Implement secure endpoint hardening

Dean Hamilton, a veteran engineer and IT executive, suggests making IoT devices tamper-proof or tamper-evident. This can deter hackers and prevent them from accessing your data or exploiting your hardware in a botnet. To achieve this, it's important to have multiple layers of defense in place. Address all known vulnerabilities, such as unencrypted transfers, code injections via web servers, and open serial and TCP/UDP ports.

Keep devices updated with the latest patches

Ensure that your IoT devices receive and apply all available updates promptly. It's crucial to stay vigilant for any lapse in software updates, as extended periods without updates could indicate underlying issues. Manufacturers may also cease operations, leading to discontinued security support for your devices.

Isolate the IoT network from your main network

If possible, create a separate network dedicated to your IoT devices. Use a firewall to protect this network and regularly monitor it for any suspicious activity. By segregating the IoT network from your main IT environment, you can mitigate the specific risks associated with IoT devices. An effective method is to establish cloud infrastructure within a hosting data center that complies with the standards set by the American Institute of Certified Public Accountants (AICPA), specifically audited to meet the requirements of Statement on Standards for Attestation Engagements 18 (SSAE 18, formerly SSAE 16) Service Organization Controls 1 and 2 (SOC 1 and 2).

Strengthen the network

If you're using your own IoT network, it's crucial to ensure that it's well defended against threats. Implement robust access control mechanisms and a carefully designed user authentication process to prevent intrusions.

As mentioned earlier, passwords should be complex and sufficiently long to resist brute-force attacks. Consider using Two-Factor Authentication (2FA) or Multi-Factor Authentication (MFA) to add an extra layer of security beyond the password, typically involving a code sent to a mobile device.

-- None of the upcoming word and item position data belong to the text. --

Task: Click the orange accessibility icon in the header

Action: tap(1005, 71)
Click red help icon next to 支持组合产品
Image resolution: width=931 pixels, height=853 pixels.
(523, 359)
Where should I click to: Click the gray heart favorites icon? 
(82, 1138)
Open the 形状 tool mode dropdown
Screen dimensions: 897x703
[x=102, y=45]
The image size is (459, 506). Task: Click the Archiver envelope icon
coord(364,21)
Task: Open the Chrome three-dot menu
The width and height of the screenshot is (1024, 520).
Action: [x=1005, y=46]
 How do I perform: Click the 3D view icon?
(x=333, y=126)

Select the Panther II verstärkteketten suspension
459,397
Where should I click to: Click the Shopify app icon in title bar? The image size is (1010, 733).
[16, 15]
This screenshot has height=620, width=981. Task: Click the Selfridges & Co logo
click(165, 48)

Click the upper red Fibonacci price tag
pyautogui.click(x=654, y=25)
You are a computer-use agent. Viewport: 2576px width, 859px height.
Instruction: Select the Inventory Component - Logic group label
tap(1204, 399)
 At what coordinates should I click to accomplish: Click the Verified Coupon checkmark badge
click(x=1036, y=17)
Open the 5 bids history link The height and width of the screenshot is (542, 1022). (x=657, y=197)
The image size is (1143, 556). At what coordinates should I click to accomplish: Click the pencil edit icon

For IoT security, it's also important to employ adaptive or context-aware authentication. This method uses machine learning and specific context to continuously assess the threat landscape without compromising user experience.

Additionally, as previously mentioned, encryption is essential. Ensure that encryption is used to secure protocols at both the transport and network layers.

Embrace IoT with robust protection

The Internet of Things is increasingly integral to various industries. Therefore, device, network, and data security are paramount. By following these steps, you can reduce your risk and ensure that the IoT's value is not overshadowed by a costly, credibility-damaging intrusion.